* _Exercise description_
Exactly retype the lines below from the one containing "Completed status label" through the end of the listing. Leave pictures out.

* _Exercise input_
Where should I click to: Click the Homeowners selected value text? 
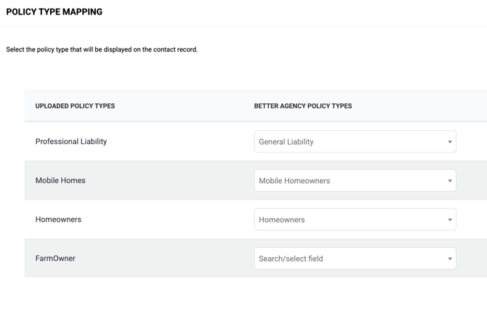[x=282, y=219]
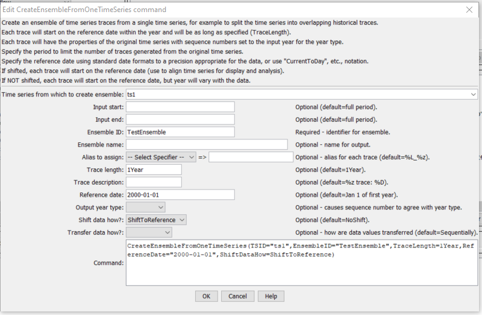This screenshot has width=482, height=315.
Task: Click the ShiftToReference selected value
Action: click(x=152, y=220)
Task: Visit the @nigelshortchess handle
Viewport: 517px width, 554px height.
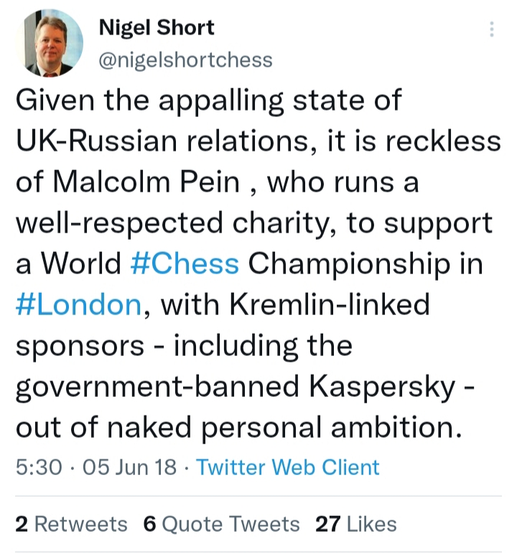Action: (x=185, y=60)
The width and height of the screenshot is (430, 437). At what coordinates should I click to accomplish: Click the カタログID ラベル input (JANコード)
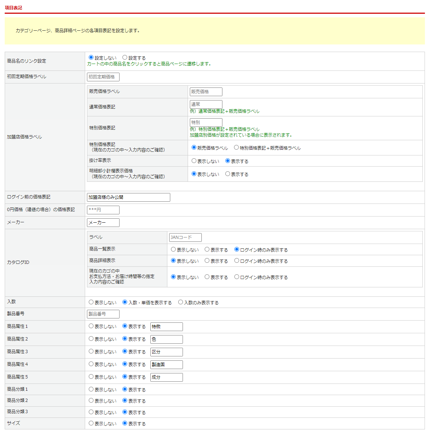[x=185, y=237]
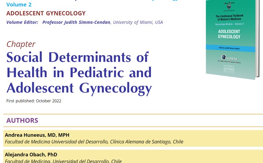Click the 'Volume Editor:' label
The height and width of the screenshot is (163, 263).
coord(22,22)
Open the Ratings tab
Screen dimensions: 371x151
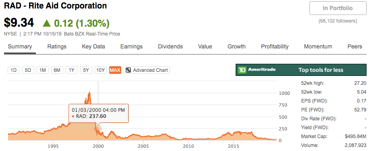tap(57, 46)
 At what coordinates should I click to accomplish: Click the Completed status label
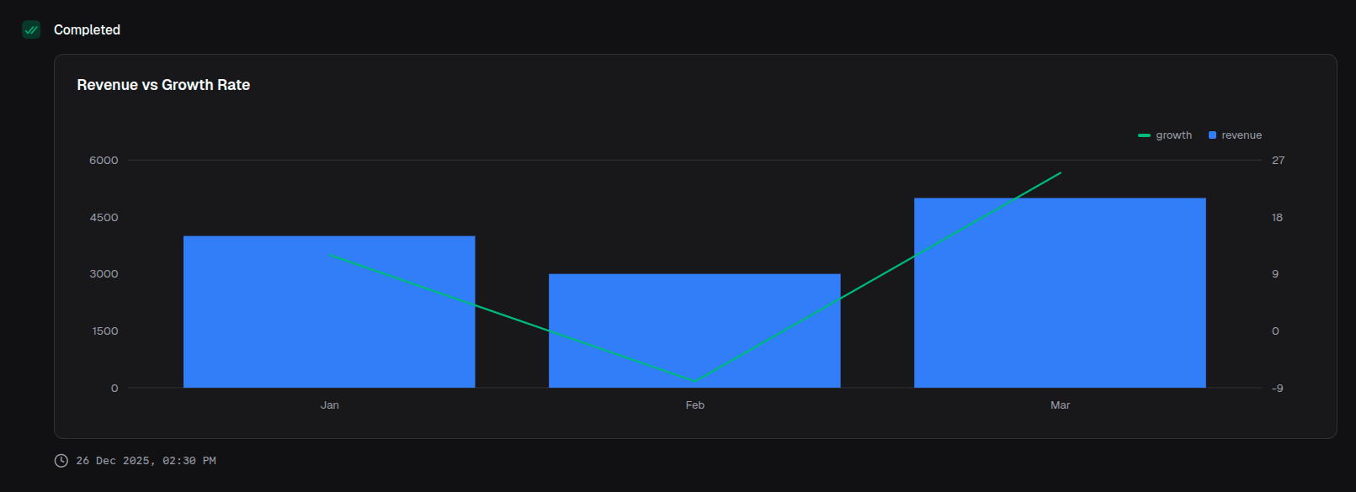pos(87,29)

* _Response area_
 At what coordinates should I click to accomplish: Click the Completed status label
pos(87,29)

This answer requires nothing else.